Bayramlar eski tadını yitirdi diye konuşmaya başladık yine, bayram geldi çünkü ve ekonomik krizler, ülkemin yaşadığı birçok üzücü olay hayatın tadını yok ettiği için sanıyoruz ki sadece bayramların tadı yok!
Oysa şu aralar, dünyanın hiç tadı tuzu yok!
Ve yaşamlarımızı bu hale yine bizler getirdik, şimdi düzeltmeye gücümüz yetmiyor.
İnsan gelişen bir varlıktır lakin herkes gelişir mi, günümüzde bu soruyu çok sorar oldum ve anladım ki üç tür insan var;
İleriye doğru gelişen insan,
Gelişimini tersine yaparak gerileyen insan,
Gelişime kapalı insan,
Uzun uzun yaptığım gözlemler sonucunda öğrendim ki, zirveye çıkana kadar susmak, göze batmamak gerekiyor. Eğer birileri için tehlikeli olduğuna karar verilirse, başına nelerin geleceği belirsiz…
Bu hale geldik sonunda…
Hayat bana öğretti ki, insanların sözlerine değil yaptıklarına bakmalıyız.
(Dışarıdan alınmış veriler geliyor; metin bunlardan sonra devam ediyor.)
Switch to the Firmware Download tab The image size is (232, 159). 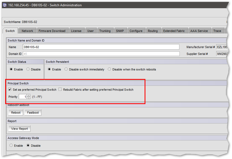point(52,31)
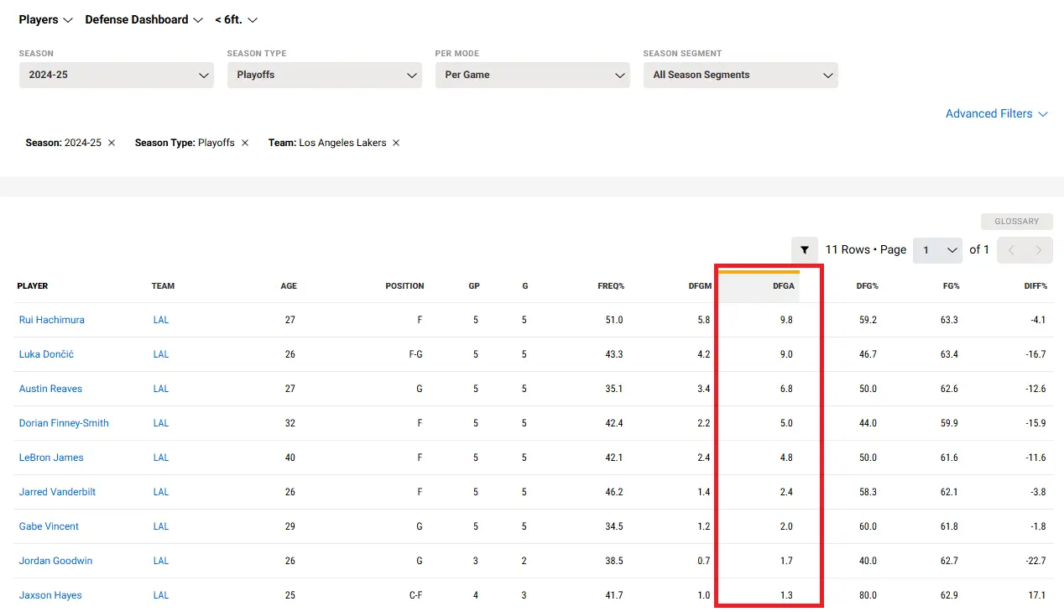Sort table by DFG% column header

point(867,286)
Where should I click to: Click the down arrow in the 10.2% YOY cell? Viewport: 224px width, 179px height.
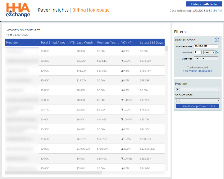pos(122,110)
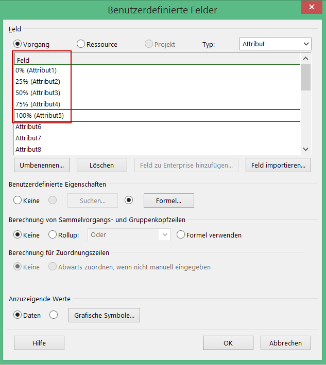The height and width of the screenshot is (365, 326).
Task: Open the Typ dropdown showing Attribut
Action: point(275,44)
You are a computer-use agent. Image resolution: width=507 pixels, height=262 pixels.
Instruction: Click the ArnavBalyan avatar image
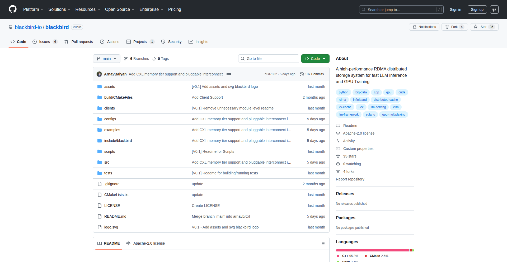pyautogui.click(x=99, y=74)
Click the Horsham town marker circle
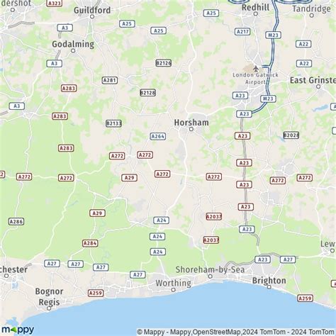 tap(191, 129)
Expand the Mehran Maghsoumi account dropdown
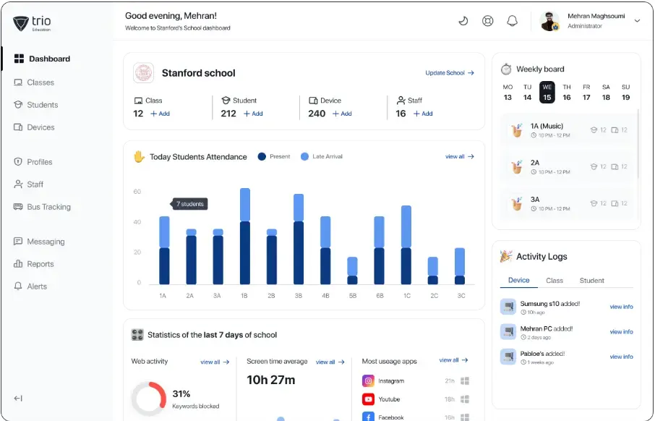Image resolution: width=655 pixels, height=421 pixels. point(637,21)
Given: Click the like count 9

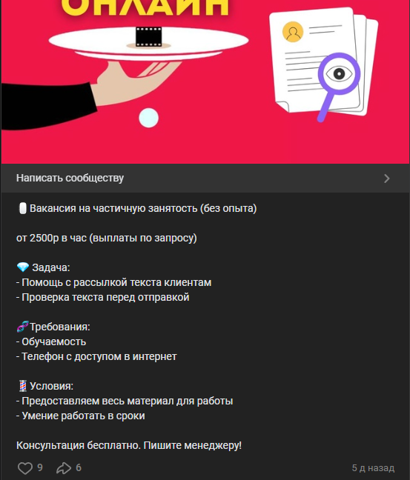Looking at the screenshot, I should tap(40, 467).
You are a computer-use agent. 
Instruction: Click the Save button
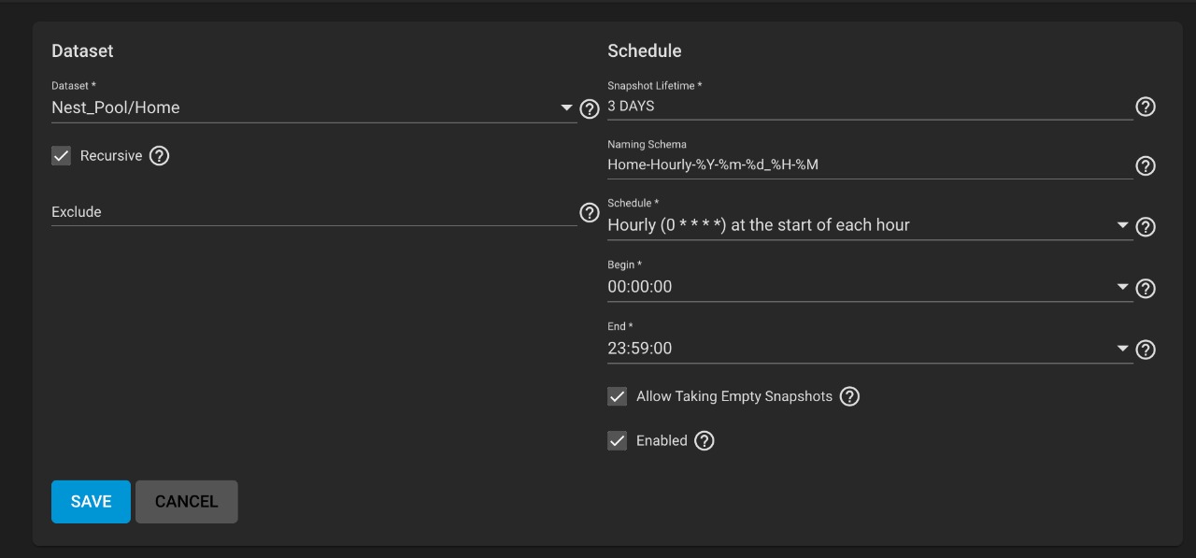91,502
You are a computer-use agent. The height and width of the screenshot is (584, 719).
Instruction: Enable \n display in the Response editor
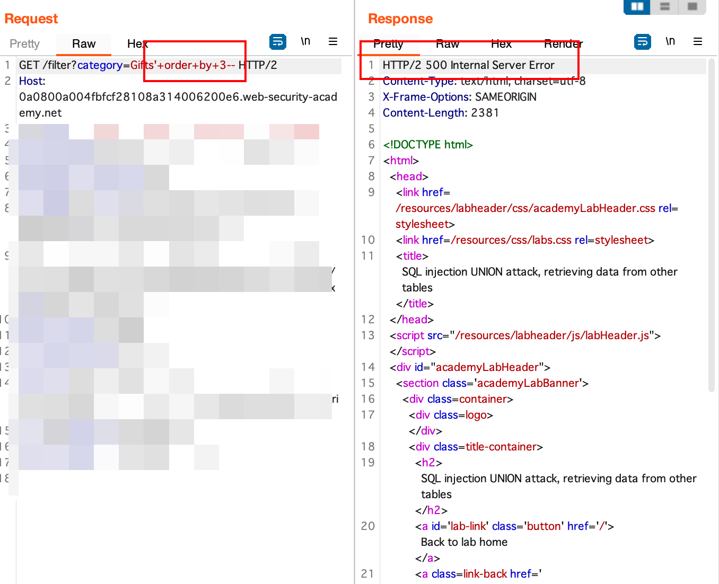670,41
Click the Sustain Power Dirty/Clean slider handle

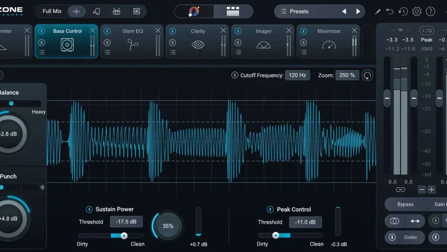click(124, 236)
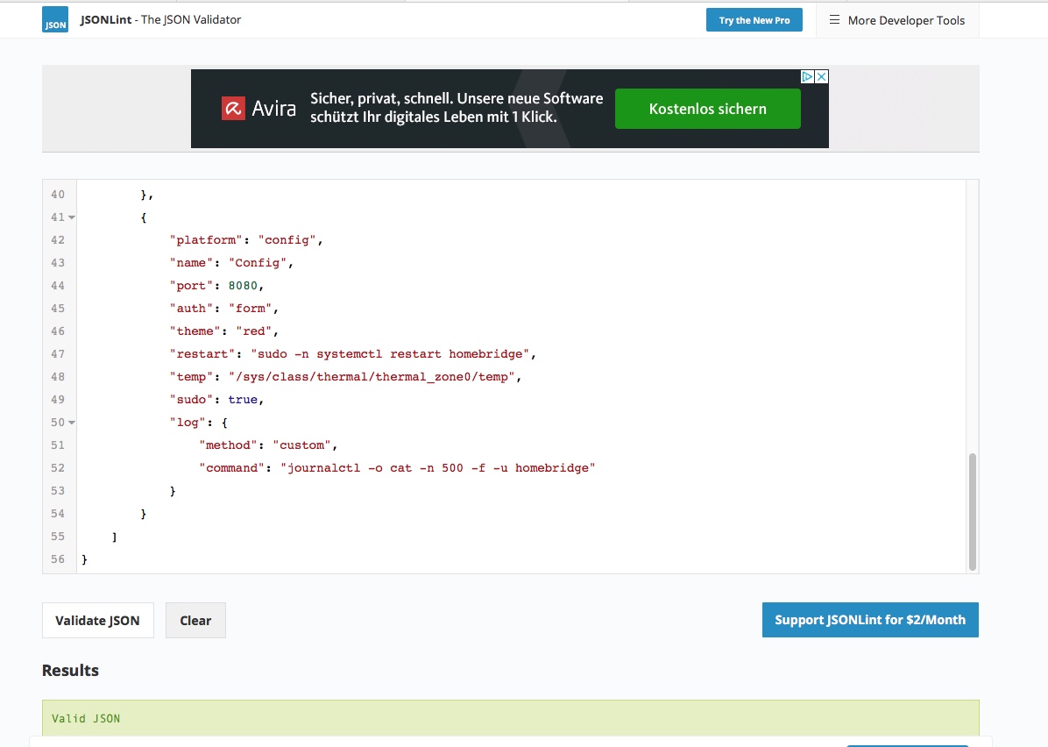
Task: Click line number 47 in the gutter
Action: (58, 354)
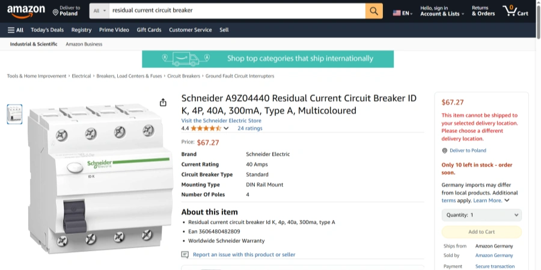541x270 pixels.
Task: Open the search category All dropdown
Action: coord(99,11)
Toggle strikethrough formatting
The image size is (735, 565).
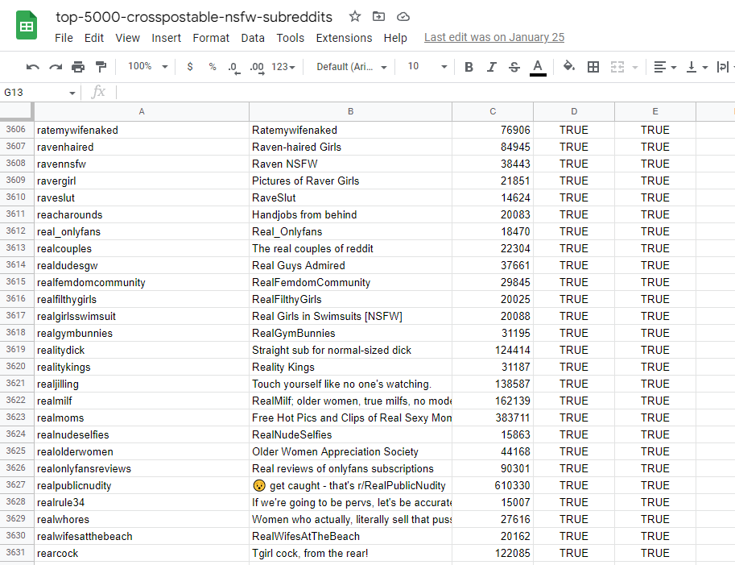tap(514, 67)
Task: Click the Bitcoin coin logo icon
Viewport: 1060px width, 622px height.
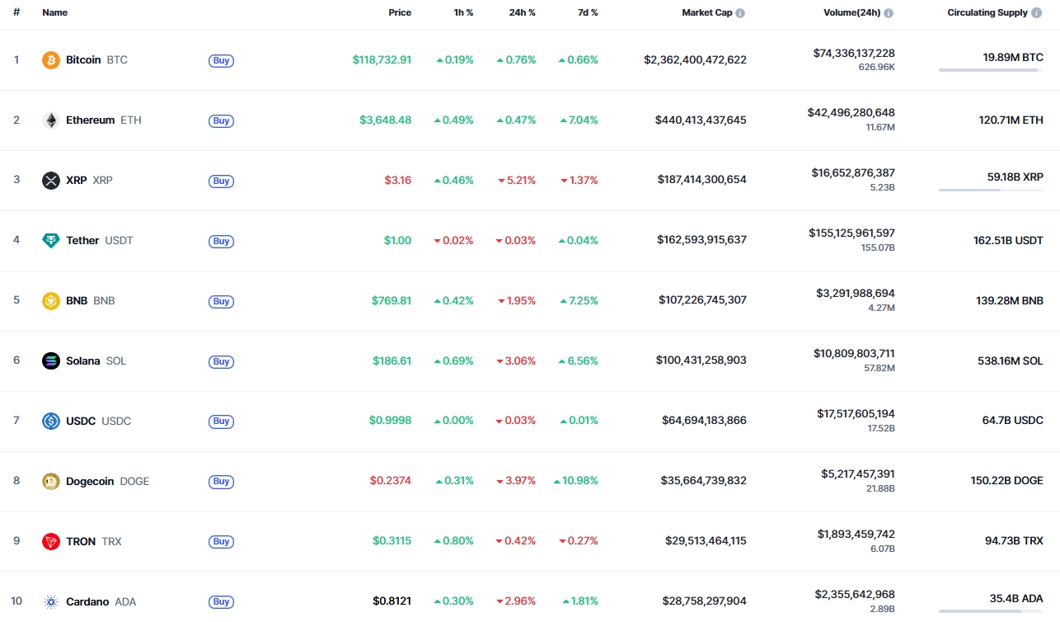Action: coord(51,60)
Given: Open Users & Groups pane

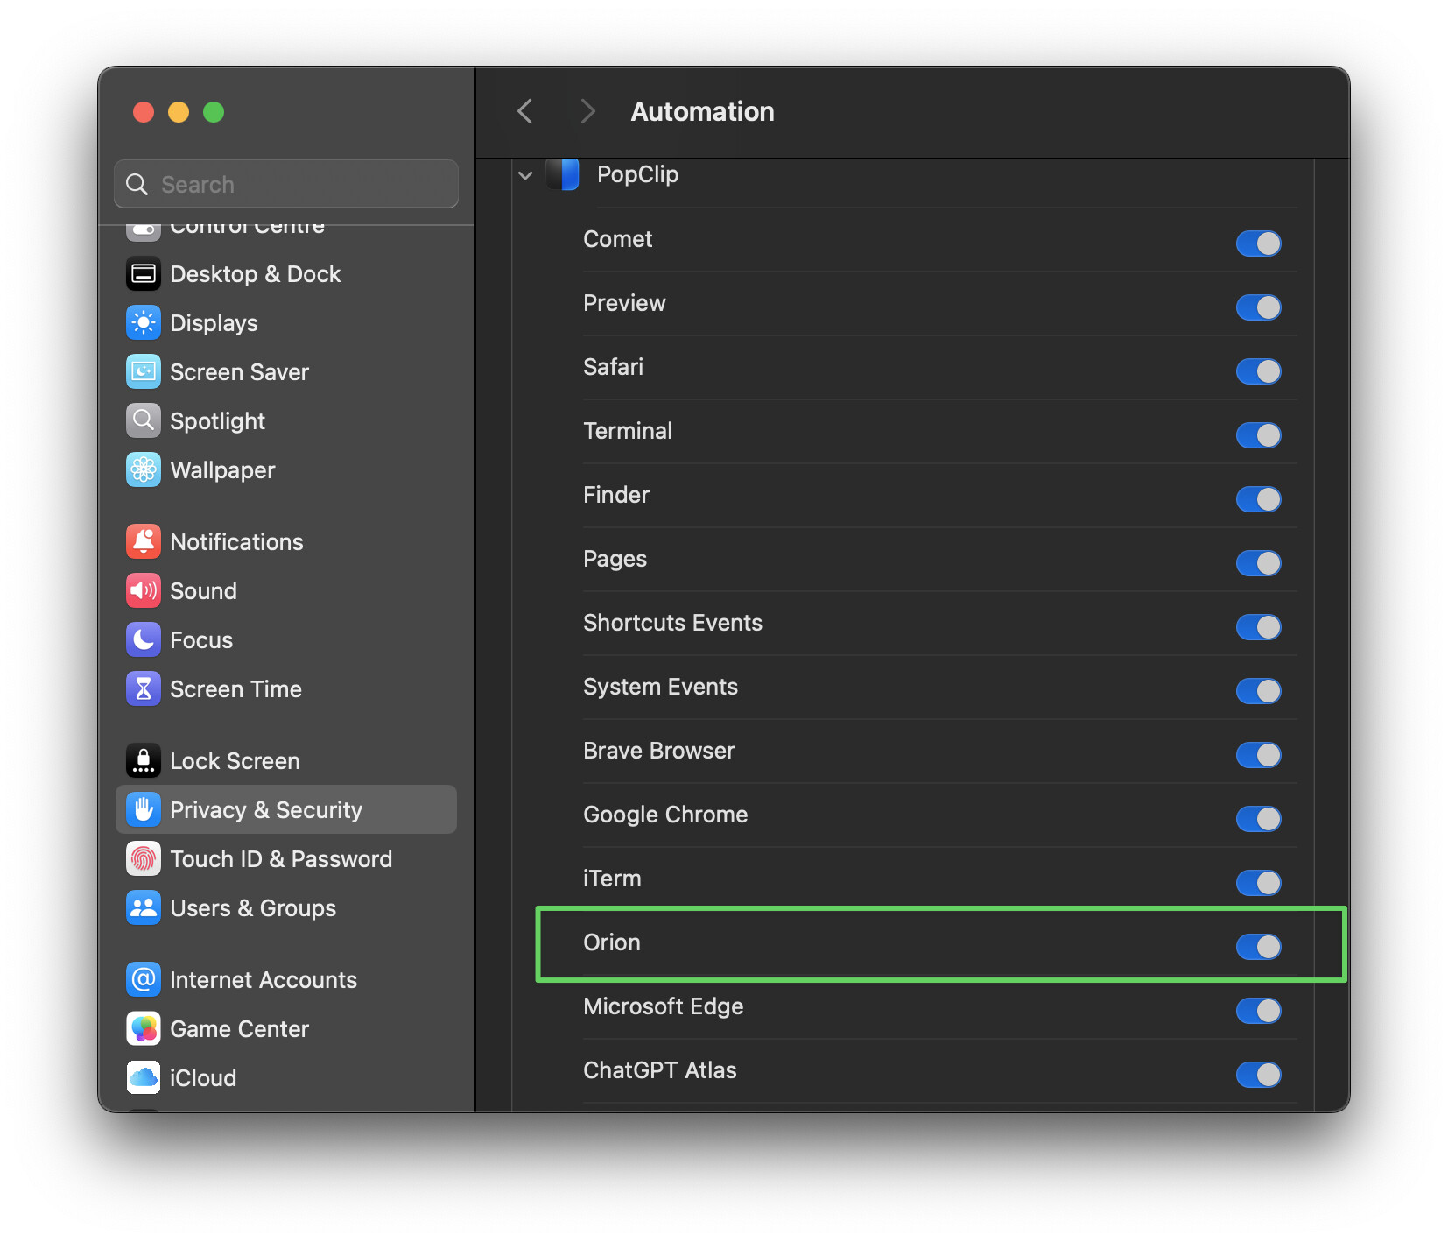Looking at the screenshot, I should (x=252, y=908).
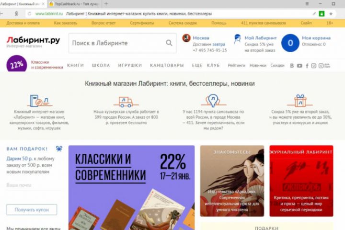Click the browser bookmark star icon
This screenshot has height=230, width=345.
(x=331, y=13)

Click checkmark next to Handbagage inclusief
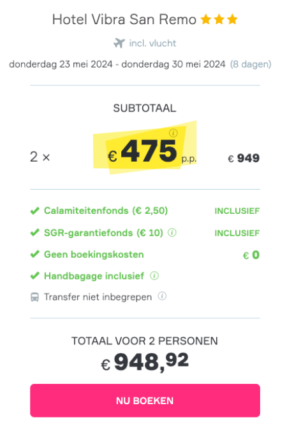(35, 276)
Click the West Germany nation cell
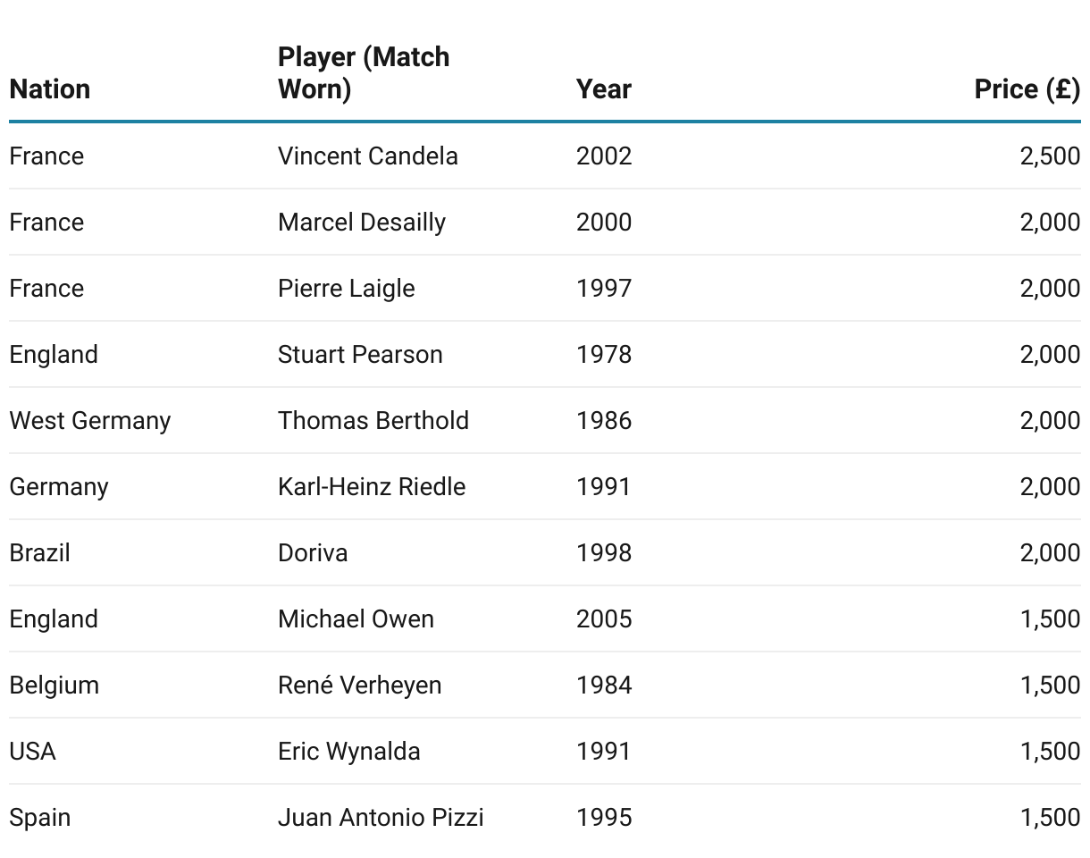Viewport: 1090px width, 858px height. coord(90,421)
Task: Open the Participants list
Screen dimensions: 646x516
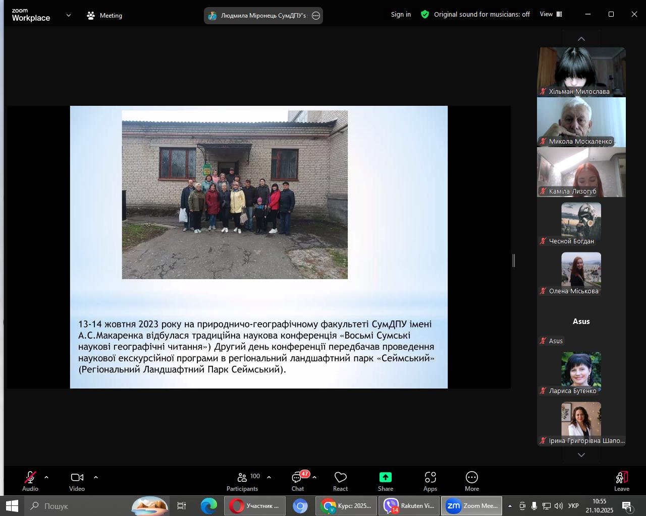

İnsanların yaşamlarına bakmalıyız, beden dillerini dinlemeliyiz. Çünkü, o kadar profesyonel yalan söyleyip gerçekte farklı olabiliyor ki, gerçekler ortaya çıktığında, söyledikleri yalanları sahtekarlıkları sindirmek kabullenmek zaman alıyor.
Hayat bana öğretti ki, doğru sandığımız birçok insanın büyük yanlışlarını nasıl ustalıkla gizlediklerini göremiyoruz.
Toplum karşısında imajları çok iyi noktalarda olan birçok kariyer koltuk makam mevki sahibi kişilerin sefil ve zavallı yaratıklar olduklarını öğrenmek derinden sarsıyor.
İnanmak istediklerimiz değil, gerçeği görmemiz gerektiğini öğrenemiyoruz bir türlü…
Ve hayat insanlara fazla anlam yüklemememiz gerektiğini de öğretti. Şu son olaylarda sessizliği tercih etmemin nedeni de hayatın öğrettikleriydi.
Daima erken konuşanlardan oldum, erkenden uyarılarımı yaptım, anlattım. Vaktinden önce konuşunca insanların alaycı üslubuyla karşılaştım ama dediklerim yaşanınca da ilk ben arandım.
Bana da anlam yüklemeyin elbette, insanız sonuçta, insan beşer, kuldur şaşabilir.
İnsanların yaptığı bir iki küçük hata telafi edilebilir de büyük yanlışlar asla telafi edilmemelidir.
Anlatmak istediğim çok şeyler olmasına rağmen bu kargaşada anlaşılamayacağı için susmak en güzeli…
Hayat vaktinde susmayı, vaktinde konuşmayı da öğretti ARTIK!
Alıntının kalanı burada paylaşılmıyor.